Nothing but the lines from the one containing "Task: Click the PRODUCT SIZE heading" through the end of the entries below should appear in your answer, transcribed exactly; please drop the pictures.

[Saved entries]
--------------------------------------------------
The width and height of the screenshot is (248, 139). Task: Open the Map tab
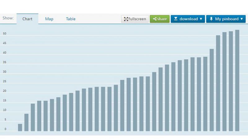point(49,19)
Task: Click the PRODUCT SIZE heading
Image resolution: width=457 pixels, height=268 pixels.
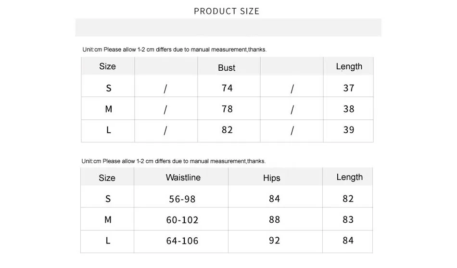Action: [227, 11]
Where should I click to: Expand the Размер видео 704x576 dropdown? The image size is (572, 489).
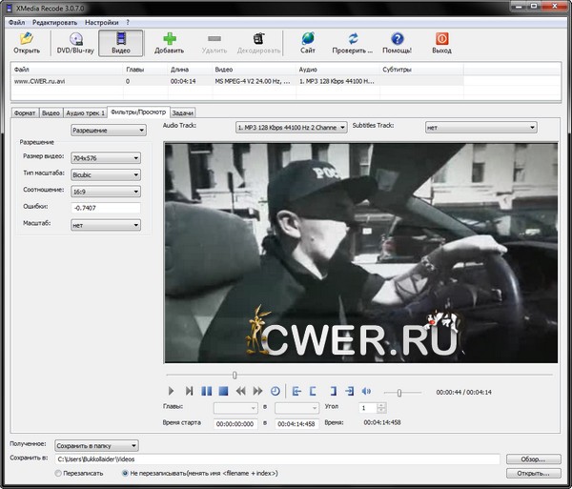105,157
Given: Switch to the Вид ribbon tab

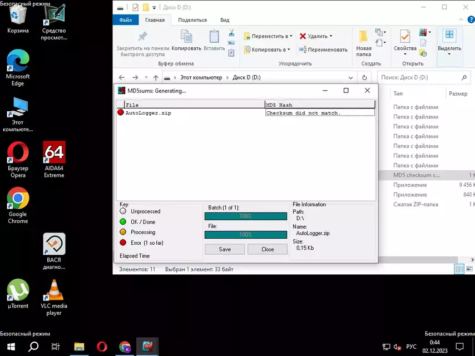Looking at the screenshot, I should coord(224,19).
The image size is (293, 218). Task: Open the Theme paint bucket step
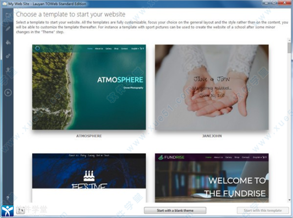tap(7, 42)
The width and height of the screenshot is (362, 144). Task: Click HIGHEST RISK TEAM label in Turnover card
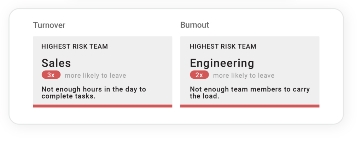tap(75, 47)
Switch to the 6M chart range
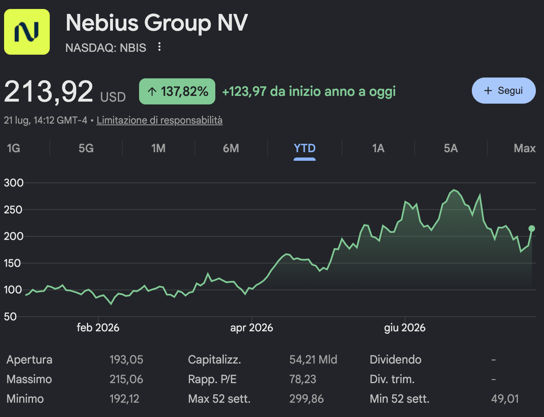The image size is (544, 417). click(x=231, y=148)
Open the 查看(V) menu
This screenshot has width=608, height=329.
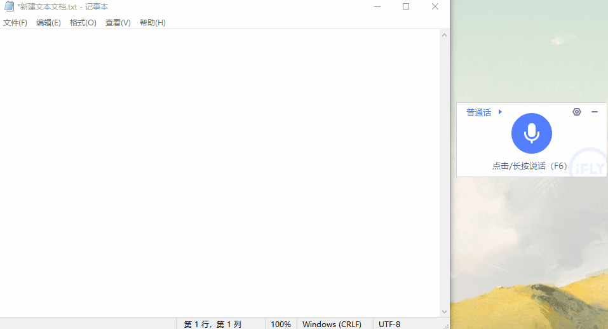coord(118,23)
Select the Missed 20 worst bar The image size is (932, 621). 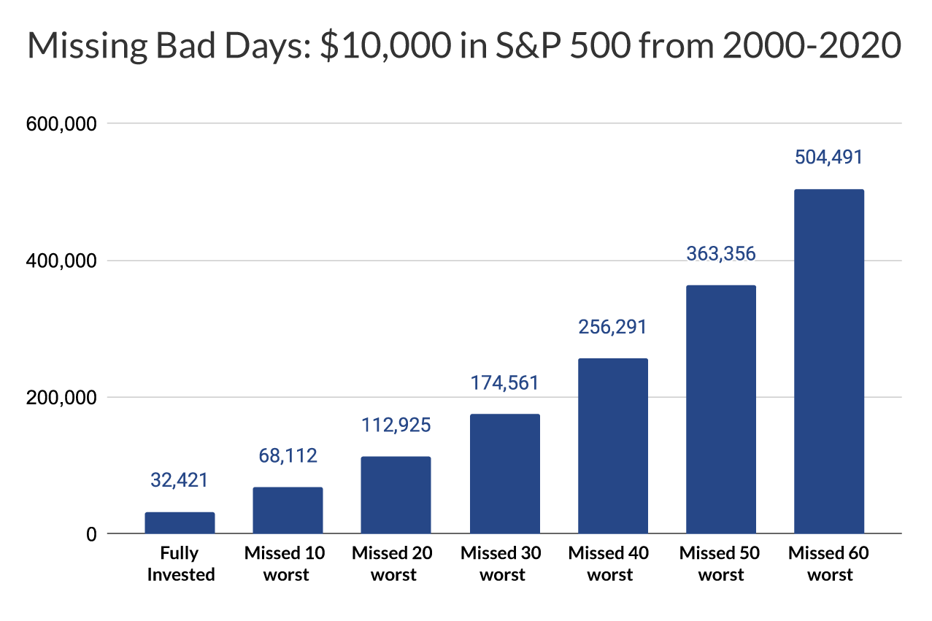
--------------------------------------------------
**Exercise answer**
Task: Click the PRODUCT SIZE heading
Image resolution: width=457 pixels, height=268 pixels.
Action: [227, 11]
Where should I click to: Expand the Размер видео 704x576 dropdown? The image size is (572, 489).
105,157
Given: Switch to the Вид ribbon tab

Looking at the screenshot, I should coord(224,19).
The image size is (293, 218). Task: Open the Theme paint bucket step
tap(7, 42)
The width and height of the screenshot is (362, 144). Task: Click HIGHEST RISK TEAM label in Turnover card
tap(75, 47)
Switch to the 6M chart range
The image size is (544, 417). click(x=231, y=148)
Open the 查看(V) menu
This screenshot has width=608, height=329.
coord(118,23)
Select the Missed 20 worst bar The image size is (932, 621). 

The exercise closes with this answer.